Twelve-step programs like Al-Anon have some good features - they're maybe the best tool yet developed for fixing a competely fucked-up life. But if your life is NOT completely fucked up, it's maybe a sledgehammer-and-nut situation.

The 12-step program has some (not all) of the same characteristics as destructive cults, it can get to you in quite subtle ways that you don't realise at first. And not everyone is strong enough to "leave the rest" without some pain and guilt.

If you're desperate for the chance to talk to people with similar problems, go for it. But if you're just looking for a friendly chat and some advice, then talk to either a professional therapist, or better still, your friends. That's what they're there for, and they're unlikely to want you to radically change your entire outlook on life, or apologize to everyone you've ever wronged, or any of the other potentially soul-destroying things that AA requests of its adherents.

Just so you know what you're getting into, here's the Twelve Steps that Miko mentioned - the basic tenets of the Al-Anon (and AA) path:

Twelve Steps

1. We admitted we were powerless over alcohol—that our lives had become unmanageable.

2. Came to believe that a Power greater than ourselves could restore us to sanity.

3. Made a decision to turn our will and our lives over to the care of God as we understood Him.

4. Made a searching and fearless moral inventory of ourselves.

5. Admitted to God, to ourselves, and to another human being the exact nature of our wrongs.

6. Were entirely ready to have God remove all these defects of character.

7. Humbly asked Him to remove our shortcomings.

8. Made a list of all persons we had harmed, and became willing to make amends to them all.

9. Made a direct amends to such people wherever possible, except when to do so would injure them or others.

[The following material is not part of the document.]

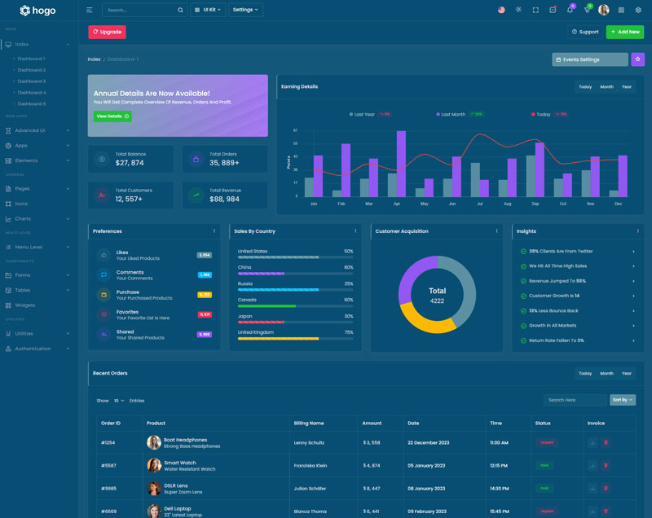Open the shopping cart icon

[x=587, y=11]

10. Continued to take personal inventory and when we were wrong promptly admitted it.

11. Sought through prayer and meditation to improve our conscious contact with God as we understood Him, praying only for knowledge of His will for us and the power to carry that out.

12. Having had a spiritual awakening as the result of these steps, we tried to carry this message to others, and to practice these principles in all our affairs.